[Date Prev][Date Next][Thread Prev][Thread Next][Date Index][Thread Index]
[Condor-devel] follow up SOAP questions
Hi Matt,
Thanks for the response - I know that
was a long email to parse. I had a few follow-up questions and thoughts,
based on what you said. I've tried to trim the non-relevent portions
out though, to make it easier to read.
>>
>> Ok, this might not be the most
satisfying answer, but you should be
>> able to do as much or as little
work as you desire in a transaction.
>> Generally, you'll probably
want to do as little work as possible in
>> any one transaction. For instance,
if you need to change the status
>> on all jobs in a cluster at
the same time you'll need to do it all in
>> the same transaction. If you
want to do multiple things to all the
>> jobs in a cluster you should
be able to do it all in a single
>> transaction, but if you can
do each operation separately that would
>> probably be best, e.g. if you
have to do something to cluster A and
>> something else to cluster B
do them in different transactions.
That's actually a fine answer. :) It's
pretty much what I've been doing, for the most part. Basically, I
process the jobs at the cluster level. When users hold/release/remove
submissions, the operations are performed inside of a transaction per cluster.
So if I was holding three clusters, I create a transaction, hold
the jobs in the cluster, and then close the transaction. Wash.Rinse.Repeat
for the other clusters and operations.
Not completely related, but FYI, I also
make sure to use constraints to only select relevent jobs when performing
operations on them, such as those that are running or ilde when holding
jobs in a cluster. That way I don't release jobs that aren't held,
hold jobs that are already held, etc.
>> The code looks good. Does this
happen consistently? With the
>> D_FULLDEBUG level enabled in
your config file do you see anything
>> interesting in the ScheddLog?
Yes, it happens fairly consistently,
especially with higher numbers of jobs. If I have a cluster with
less than 100 jobs, it's not so often, but for larger clusters it's the
expected error. It seems to happen most with non-empty files. For
example, the stdout and stderror files will be empty and the UserLog will
not be, and the UserLog will mostly likely be the only one that fails with
a "File doesn't exist" error. At the moment I'm guessing
that this might be caused by a file lock of some kind.
>> It looks like this is a bug
in birdbath. The logic in a test is
>> reversed. It sends an error
on success and success on error. This
>> will be fixed immediately.
Thanks. I've updated my code to
catch, log, and otherwise ignore the error and to generate an error upon
success. I'll update it again once the bug is fixed. In the
meantime, I could also fix it locally if you let me know where it is in
the code.
>>
>> Holding a job can fail if the
job doesn't have a JobStatus attribute,
>> if the job is _already_ on
hold, or if setting the JobStatus
>> attribute fails. All of these
should be reported in the ScheddLog
>> (debug level D_ALWAYS).

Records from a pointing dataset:
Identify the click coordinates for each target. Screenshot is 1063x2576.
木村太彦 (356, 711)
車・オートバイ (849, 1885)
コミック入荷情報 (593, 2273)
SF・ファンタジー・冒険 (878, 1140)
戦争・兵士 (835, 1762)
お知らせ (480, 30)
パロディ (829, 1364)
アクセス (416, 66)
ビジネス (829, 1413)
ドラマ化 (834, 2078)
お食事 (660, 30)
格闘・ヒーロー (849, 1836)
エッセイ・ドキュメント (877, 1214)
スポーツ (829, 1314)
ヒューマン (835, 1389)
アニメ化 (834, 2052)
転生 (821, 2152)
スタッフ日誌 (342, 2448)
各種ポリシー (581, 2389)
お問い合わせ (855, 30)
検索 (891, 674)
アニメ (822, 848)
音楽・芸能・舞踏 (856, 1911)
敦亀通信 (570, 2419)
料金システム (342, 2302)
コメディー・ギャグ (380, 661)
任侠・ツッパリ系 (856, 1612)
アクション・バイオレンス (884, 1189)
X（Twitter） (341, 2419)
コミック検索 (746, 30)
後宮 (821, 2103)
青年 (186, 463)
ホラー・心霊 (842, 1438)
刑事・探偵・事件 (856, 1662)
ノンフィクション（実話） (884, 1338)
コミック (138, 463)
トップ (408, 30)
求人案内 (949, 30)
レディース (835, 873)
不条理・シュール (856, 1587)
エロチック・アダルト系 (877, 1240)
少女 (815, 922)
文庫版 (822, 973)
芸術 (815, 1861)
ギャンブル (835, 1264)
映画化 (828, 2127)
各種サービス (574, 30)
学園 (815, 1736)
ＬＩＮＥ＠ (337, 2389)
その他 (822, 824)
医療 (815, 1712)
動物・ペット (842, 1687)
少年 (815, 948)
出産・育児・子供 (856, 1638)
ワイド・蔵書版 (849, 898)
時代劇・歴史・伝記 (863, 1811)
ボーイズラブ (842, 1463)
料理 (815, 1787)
...
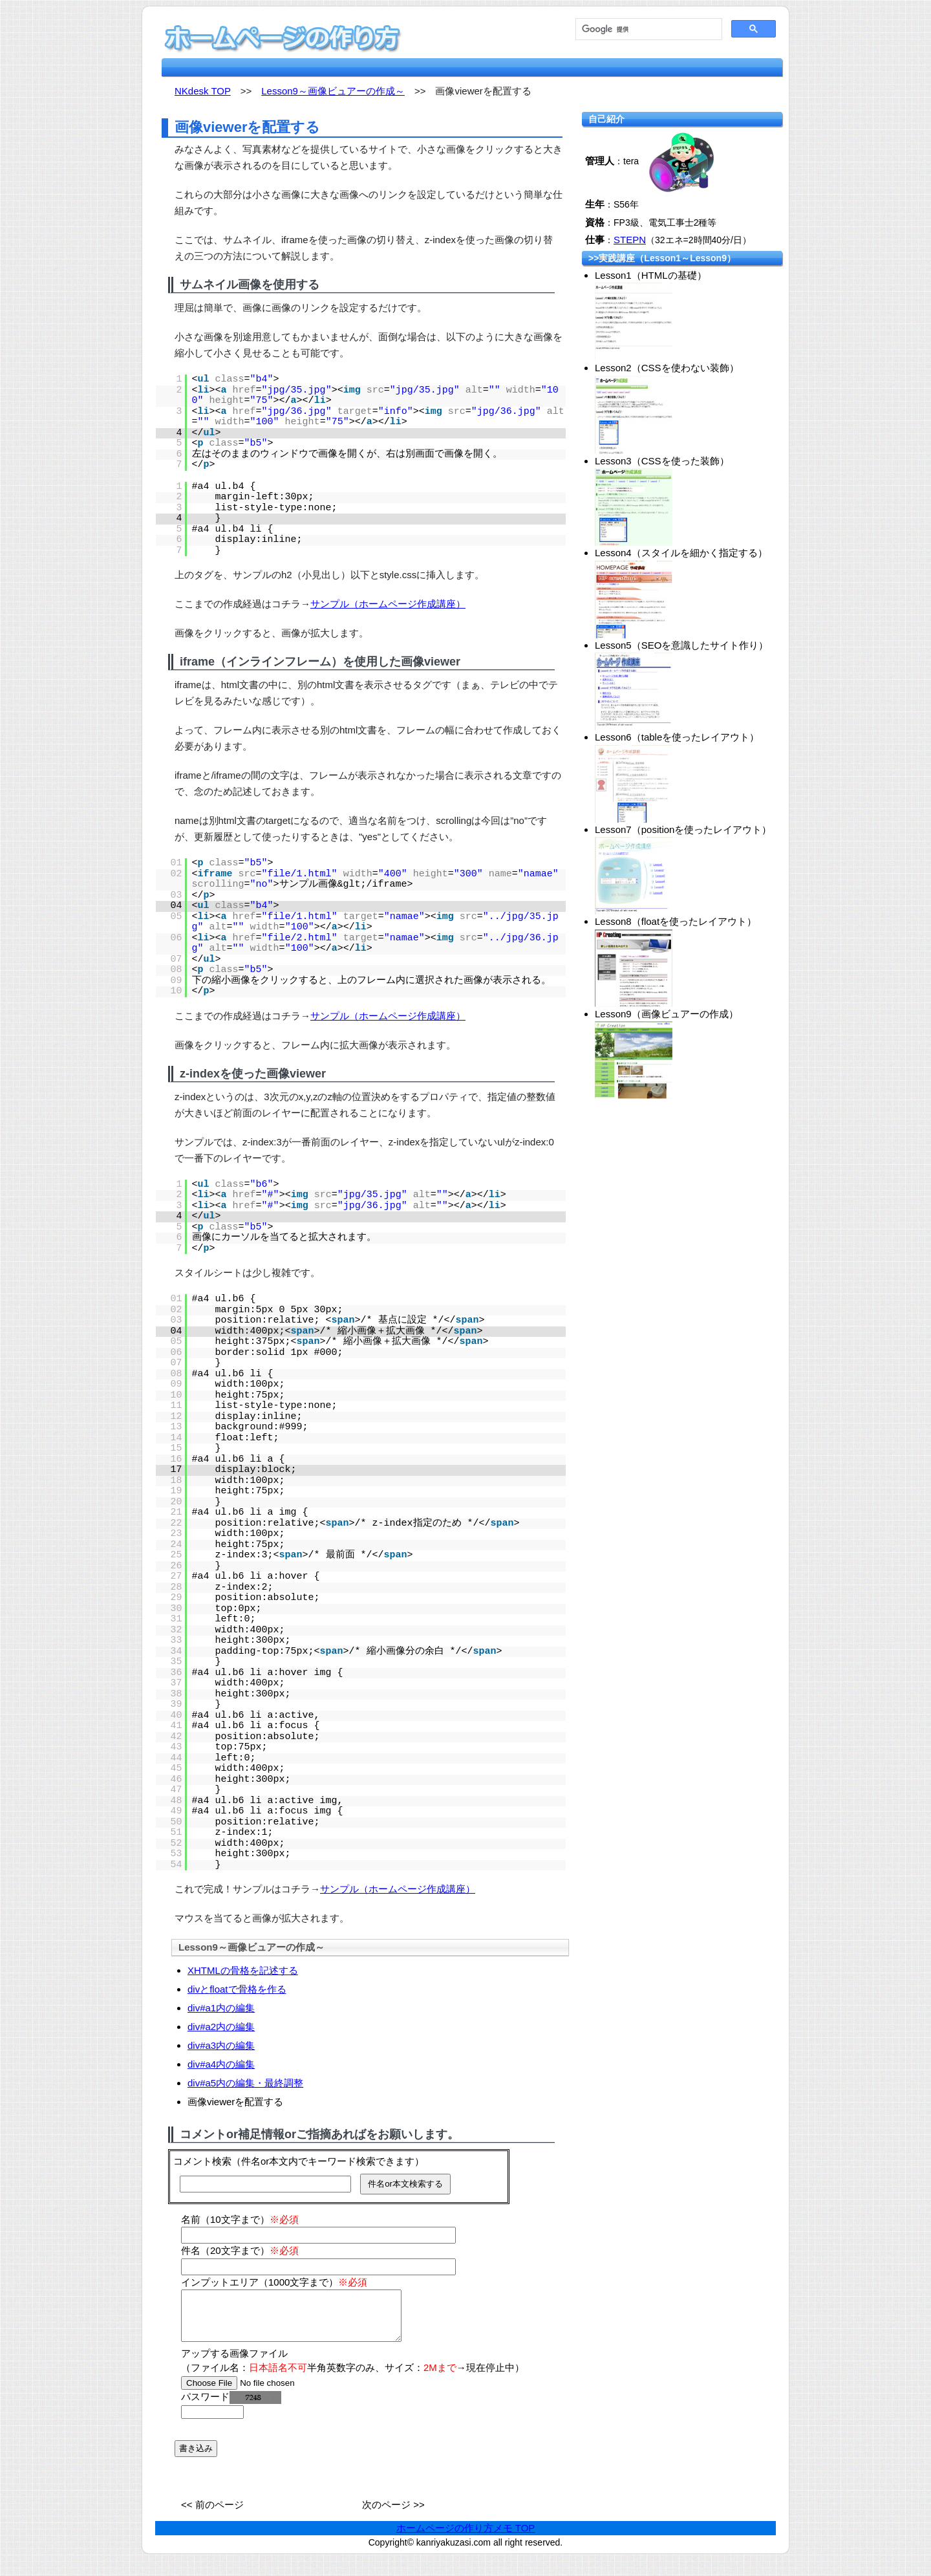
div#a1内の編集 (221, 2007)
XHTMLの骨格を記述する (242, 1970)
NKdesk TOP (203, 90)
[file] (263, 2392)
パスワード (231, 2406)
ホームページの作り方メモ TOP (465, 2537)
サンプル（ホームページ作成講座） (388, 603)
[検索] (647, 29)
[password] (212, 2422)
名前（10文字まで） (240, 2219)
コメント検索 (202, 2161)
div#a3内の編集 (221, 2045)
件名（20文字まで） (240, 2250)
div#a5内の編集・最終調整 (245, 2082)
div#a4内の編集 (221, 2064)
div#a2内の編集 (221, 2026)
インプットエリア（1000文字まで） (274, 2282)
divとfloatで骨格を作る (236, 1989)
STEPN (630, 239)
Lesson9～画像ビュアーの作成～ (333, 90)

GOALS:
**a)** In the Condor-devel message about SOAP, which file is said to be most likely the only one that fails with a "File doesn't exist" error?
**b)** Duplicate the stretch of the Condor-devel message about SOAP from "[Date Prev][Date Next][Thread" through "in a transaction.".
**c)** Pick up the Condor-devel message about SOAP at the point where it stops and continue it.
These lines have no connection to the Condor-devel message about SOAP.

ANSWERS PER TASK:
**a)** The UserLog.

**b)**
[Date Prev][Date Next][Thread Prev][Thread Next][Date Index][Thread Index]
[Condor-devel] follow up SOAP questions
Hi Matt,
Thanks for the response - I know that
was a long email to parse. I had a few follow-up questions and thoughts,
based on what you said. I've tried to trim the non-relevent portions
out though, to make it easier to read.
>>
>> Ok, this might not be the most
satisfying answer, but you should be
>> able to do as much or as little
work as you desire in a transaction.

**c)**
>>
>> If the underlying state of
a job changes while you are in a
>> transaction you should not
notice it from within the transaction. So,
>> a job going on hold in another
transaction should not make a hold
>> attempt in your transaction
fail. I am not entirely sure this is what
>> actually happens though, especially
if a job is put on hold or
>> removed from outside any transaction.
I don't think you are
>> misunderstanding anything.
It's not likely that the jobs don't
have a JobStatus attribute, as I'm filtering based on JobStatus before
I try to hold any of them, but I'll try to explicitly verify that. I've
increased the logging level, and I'll see if I can find out if it's the
setting of the attribute that's causing the problem. This happens
much less frequently than the file i/o issue above, so it may take a bit
to get more information for you.
>>
>> > a) Add in appropriate
requirements for file transfer, disk size,
>> > memory,
>> > platform (had some trouble
figuring out exactly what needs to be
>> > checked/set but I think
I have the appropriate ones now)
>>
>> Yup.
>>
>> > b) Set NTDomain attribute
>>
>> If on Windows, yes.
Yes, FYI, I'm currently using a linux
server interfacing via soap with a windows scheduler, which parcels out
the jobs to windows startds. I've also used a linux scheduler, which
is how I discovered the file transfer requirement. :) There seem
to be some others though, such as Disk and Disk_RAW which may need to be
set, and I was hoping that I wasn't missing anything important.
>>
>> Yes, but I don't know what
you mean by "safe" or why you would need
>> to change the names.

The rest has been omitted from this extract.